Habituem-se às bolinhas de sabão | Editorial


Não sei se têm reparado nas últimas intervenções da AD, mas é perfeitamente razoável que tenham passado despercebidas. Afinal, às duas guerras juntou-se agora uma terceira, há um mundo inteiro em suspenso a tentar adivinhar as consequências provocadas por actores tão imprevisíveis; e ainda há um mundial de clubes de futebol para nos distrair a desoras.

Façamos então como o executivo: um resumo do que por aí andou a ser dito.

Pois então, o Governo tem-se esforçado por reduzir mediaticamente um programa inteiro de Governo de 184 páginas ao tema dos imigrantes — a título de curiosidade aritmética, a palavra “imigração” surge 17 vezes no documento, bem distante de “saúde” (102), “educação” (47) ou “habitação” (37).

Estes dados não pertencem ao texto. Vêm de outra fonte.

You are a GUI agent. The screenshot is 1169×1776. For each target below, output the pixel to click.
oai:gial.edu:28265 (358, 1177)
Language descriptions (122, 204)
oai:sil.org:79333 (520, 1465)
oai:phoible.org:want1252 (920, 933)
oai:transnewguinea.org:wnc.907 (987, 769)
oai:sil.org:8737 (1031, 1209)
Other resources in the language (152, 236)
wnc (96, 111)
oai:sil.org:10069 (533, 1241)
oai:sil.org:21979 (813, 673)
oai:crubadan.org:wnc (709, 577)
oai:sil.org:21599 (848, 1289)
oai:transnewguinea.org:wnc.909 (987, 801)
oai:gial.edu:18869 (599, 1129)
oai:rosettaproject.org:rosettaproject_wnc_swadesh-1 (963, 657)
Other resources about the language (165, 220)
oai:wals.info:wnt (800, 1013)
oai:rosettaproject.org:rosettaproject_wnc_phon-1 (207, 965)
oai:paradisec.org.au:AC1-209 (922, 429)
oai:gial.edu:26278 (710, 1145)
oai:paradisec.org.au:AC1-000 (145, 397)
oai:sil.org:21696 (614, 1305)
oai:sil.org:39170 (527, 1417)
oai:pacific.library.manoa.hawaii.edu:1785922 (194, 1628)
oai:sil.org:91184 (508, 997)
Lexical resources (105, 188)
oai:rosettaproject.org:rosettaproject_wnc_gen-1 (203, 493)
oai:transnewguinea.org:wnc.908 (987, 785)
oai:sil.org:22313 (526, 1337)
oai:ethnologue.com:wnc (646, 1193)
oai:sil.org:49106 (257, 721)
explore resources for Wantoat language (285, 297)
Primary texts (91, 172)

Neste particular, António Leitão Amaro tem-se revelado especialmente diligente na defesa das políticas que este Governo pretende implementar com a Lei da Nacionalidade, que impõe mais condições e também castigos para um imigrante que pretenda tornar-se português.

Na segunda-feira, o ministro foi porta-voz de um briefing de um Conselho de Ministros dedicado integralmente, pelos vistos, a esta questão. Leitão Amaro explicou que não havia inconstitucionalidades, que nenhuma das medidas era “atabalhoada” e que todas elas estavam embebidas em “humanismo”.

Depois, à noite, ainda foi à televisão explicar tudo novamente, para não haver dúvidas de que a AD está empenhada em receber pessoas altamente qualificadas, controlar fronteiras e expulsar quem cometer crimes graves. E como ficam as empresas? A economia terá de se ajustar, disse.

Tudo isto aconteceu no preciso dia em que o Irão bombardeou uma base norte-americana no Qatar e em que o INE detalhou um aumento de 16% no preço das casas nos primeiros meses do ano, pelo que é admissível questionar se as propostas para a habitação estarão efectivamente a funcionar.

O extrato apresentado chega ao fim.